As time passes, the surface of the wood will develop small cracks. The cracks are usually refered to as checks. This seems to occur primarily in the soft (light colored) portions of the grain. I don't understand the cause of this myself. The checking is most pronounced on ply that is exposed to the sun and weather. A painted surface that is exposed to the sun and weather for long periods of time is almost guaranteed to check. I can tell you this from personal experience.

I have heard that epoxy alone will not stop the checking on a surface that is exposed to the sun and weather for long periods of time (I'm talking about a boat that sits on a mooring all summer for example). Many people that say that glass and epoxy will stop the problem but there are others that claim that the checks will still telegraph through the epoxy and glass. If the anecdotal information that I have read on this is correct then sealing the ply is not in itself a cure for checking.

My own opinion is that if you choose to use fir ply, you should accept that there is a high probability that it will eventually check if the boat is exposed no matter what you do. A boat that is stored inside may eliminate the problem or at least avoid it for much longer. Epoxy and glass is the accepted "best" method and I'm sure it will delay the checking (possibly indefinitely if the boat is stored inside).

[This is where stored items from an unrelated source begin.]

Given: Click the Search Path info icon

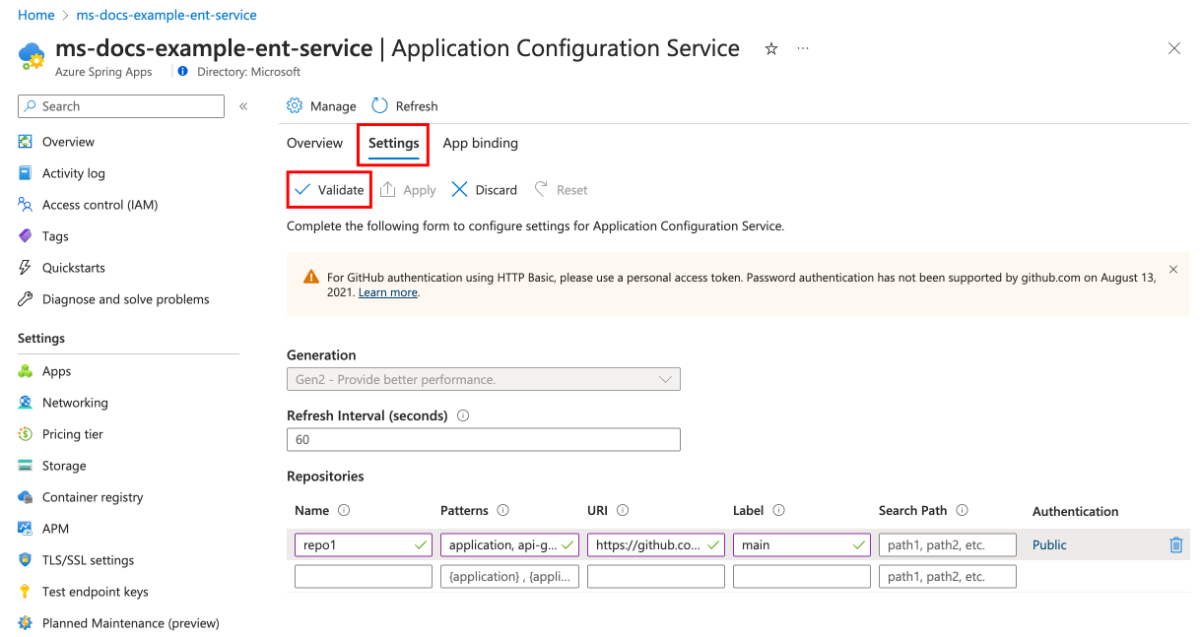Looking at the screenshot, I should (962, 511).
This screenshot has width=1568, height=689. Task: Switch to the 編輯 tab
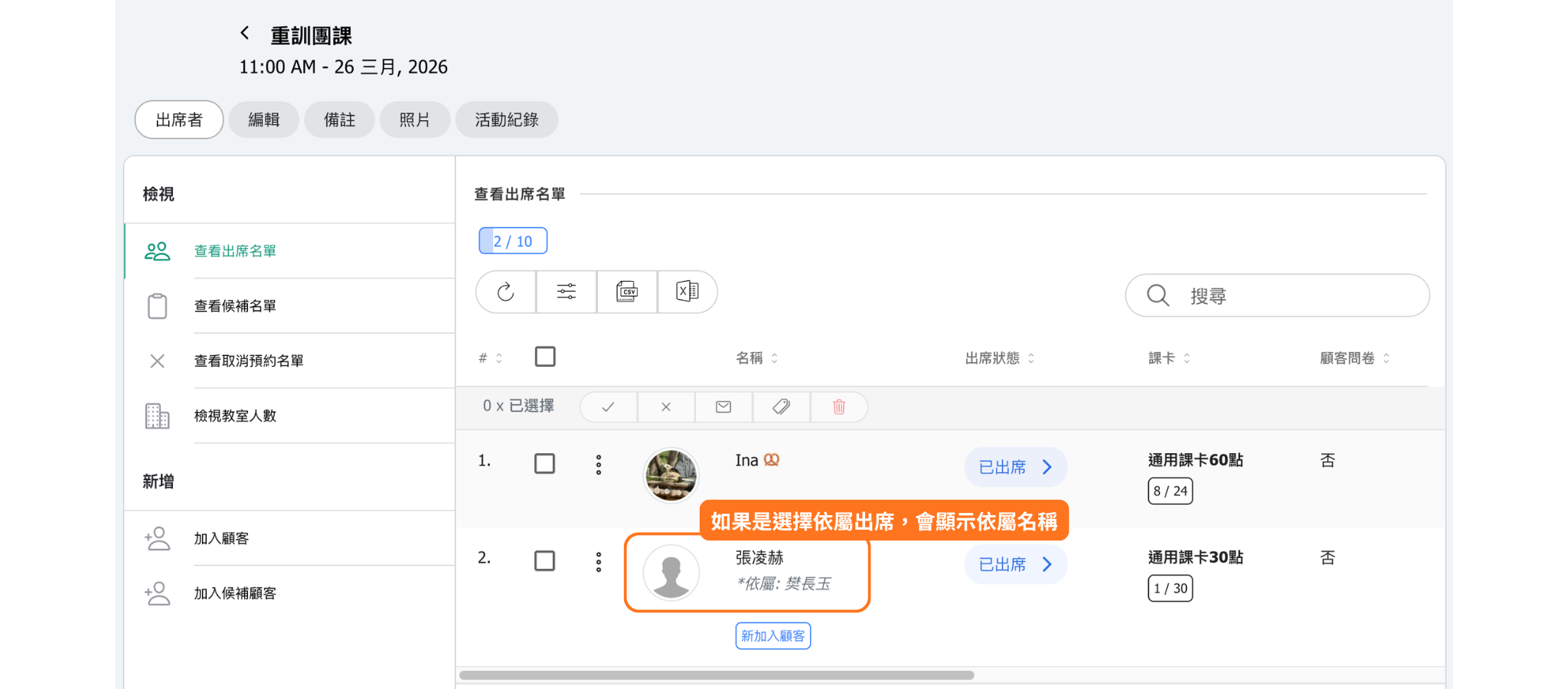263,119
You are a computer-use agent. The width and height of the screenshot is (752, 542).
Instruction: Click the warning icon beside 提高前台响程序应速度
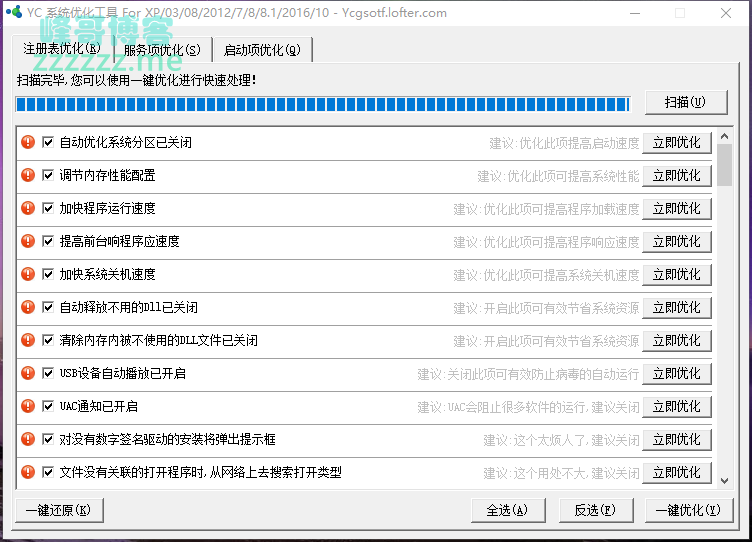pos(28,241)
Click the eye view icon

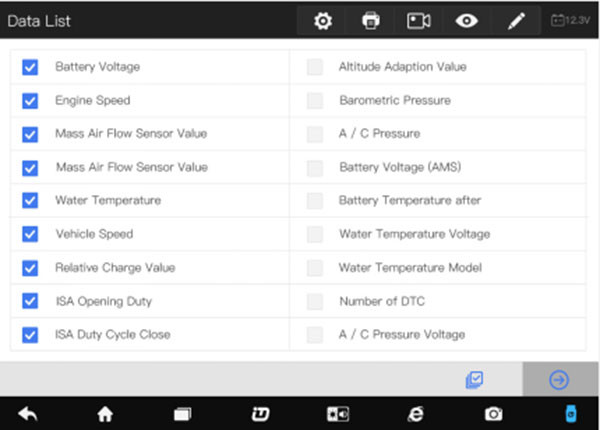pos(466,21)
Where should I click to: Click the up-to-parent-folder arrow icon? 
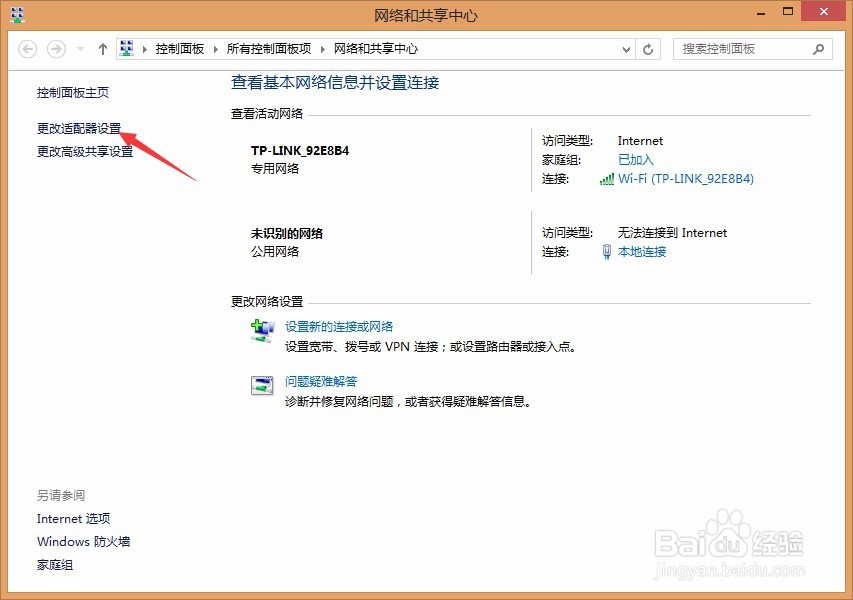(x=103, y=48)
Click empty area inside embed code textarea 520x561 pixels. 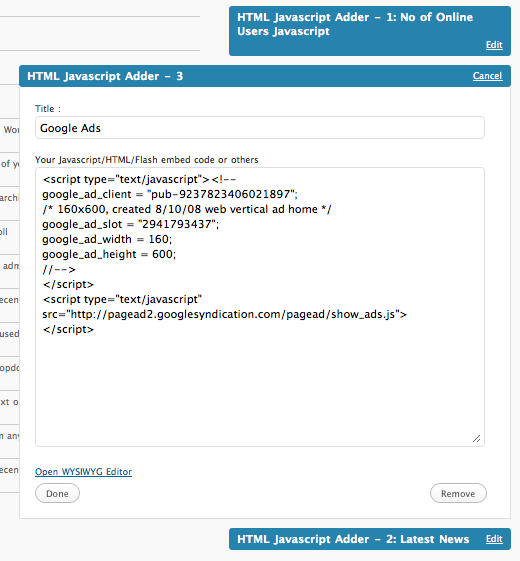(x=260, y=386)
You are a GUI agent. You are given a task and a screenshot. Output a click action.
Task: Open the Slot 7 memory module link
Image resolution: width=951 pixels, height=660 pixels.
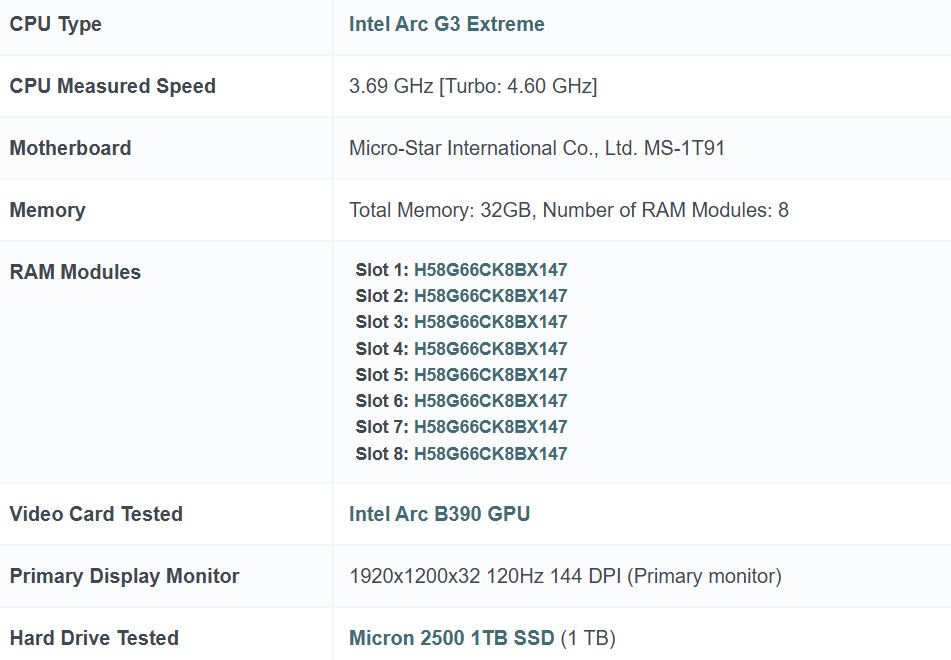(x=490, y=427)
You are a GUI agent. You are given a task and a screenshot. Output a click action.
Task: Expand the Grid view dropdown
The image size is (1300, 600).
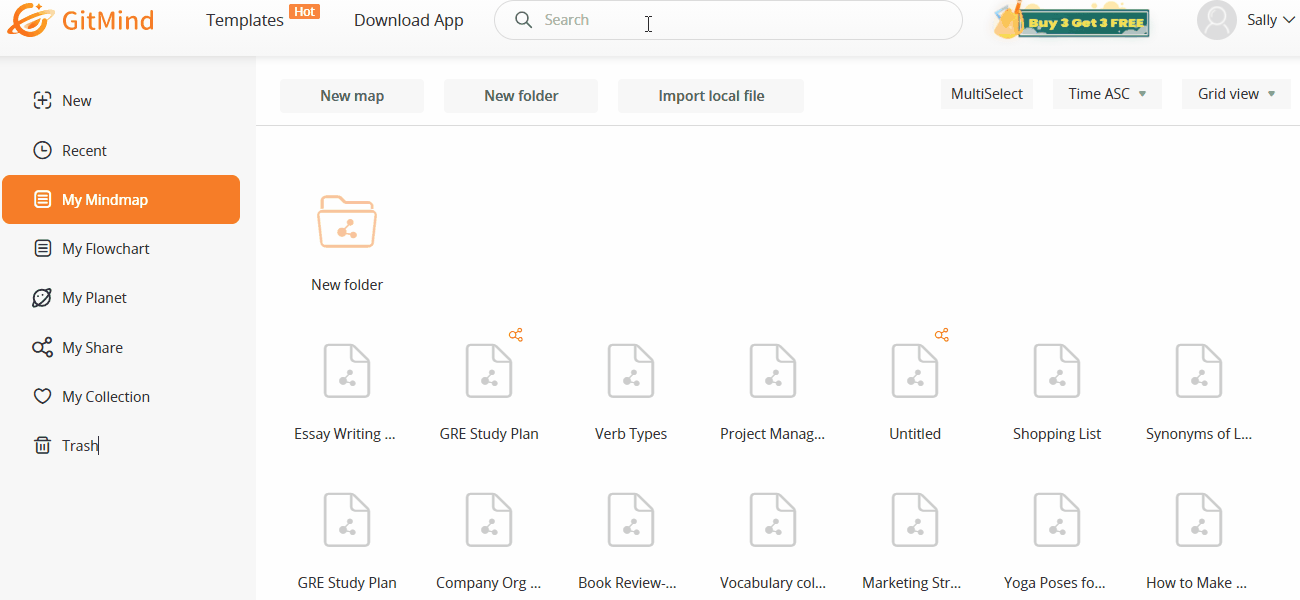point(1236,94)

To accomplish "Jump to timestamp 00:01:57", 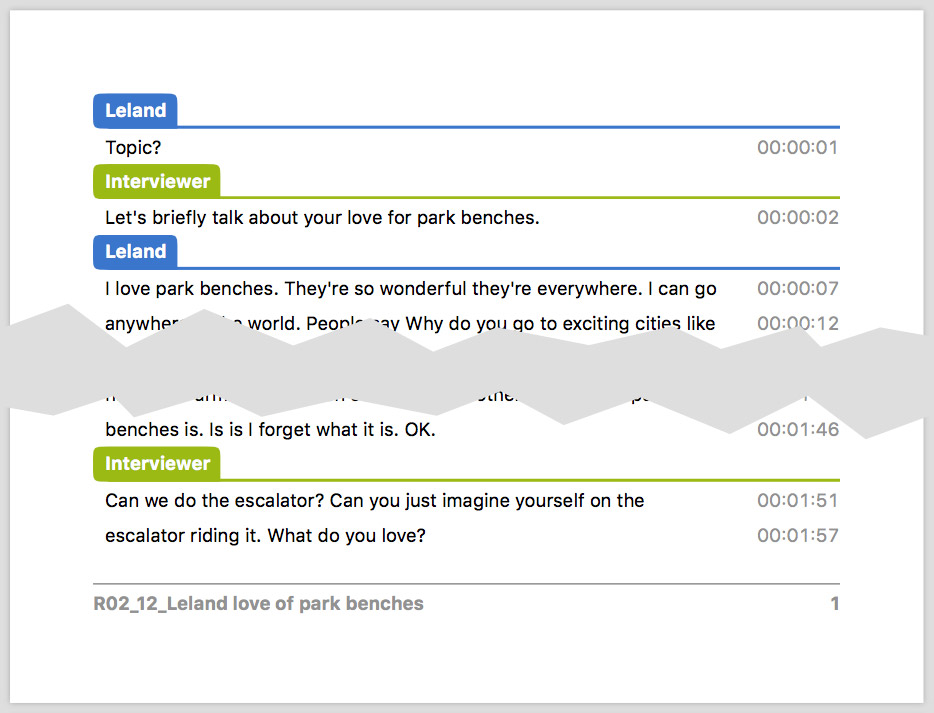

As I said in a previous post, I have also read that "bulking" of the surface of the plywood with linseed oil prior to painting may decrease the amount of checking that occurs. I don't have a good explanation for why this might work but I do have a theory smile.gif I don't believe that the linseed oil is sealing the wood in any sense. After all, linseed oil is hygroscopic (attracts moisture). Instead, I am wondering if by attracting moisture, the linseed oil is keeping the wood surface at a slightly elevated moisture level and therefore keeping it swelled up so it doesn't check. It is just a theory but maybe somebody else can chime in with more info. I'll be trying the idea out myself on a project where I can tolerate the checking if (or when) it still occurs.

Keep having fun!

Meerkat
12-27-2003, 02:20 PM
Just speculating, but maybe the checking in doug fir is caused by UV exposure? UV can penetrate through some materials fairly easily, so maybe epoxy/glass isn't sufficient protection without some sort of additional coating. There's an aluminium impregnated epoxy sealer I'm interested in trying as a possible solution. It also reflects IR (heat) pretty well and I wonder what effect that could have on the epoxy.

botebum
12-28-2003, 09:23 AM
Michael, re: storing your long sheets of plywood- I just slung them up from the living room ceiling and bought my wife her "very own" long-billed fishing cap so she wouldn't notice them hanging overhead. Worked like a charm! The thickness planer in the bedroom is still a bone of contention though.

JimD
12-28-2003, 10:10 AM
I'll throw my two cents in one more time then leave you all to your madness :D Michael, good sir. Here's my final recommendation. Before you cut up that big sheet of scarfed plywood put a layer of four ounce FG on it. Then proceed with building as usual. I guarantee you won't have any grain showing through in the end and you will have done about all there is to do to curtail the checking. I think you're trying to fix something that ain't broke. There have been many tales on this forum and others from folks who have tried to solve the so called problems of fir plywood and all they have managed to do is make matters worse. If you're that concerned about the properties of fir there's only one other solution: switch to some other wood. Bon chance.

On Vacation
12-28-2003, 11:38 AM
botebum, please send me an e-mail, please with an address with it. I need to chat with you.

Gary E
12-28-2003, 12:44 PM
Back in the 50's we used a product called Firsite, or Firzite, a case of CRS prevents me from rembering the spelling or the manufacturer's name. Well, anyway it prevented checking and raised grain, it was clear and you never knew it was there even if then stained and your finish was varnish.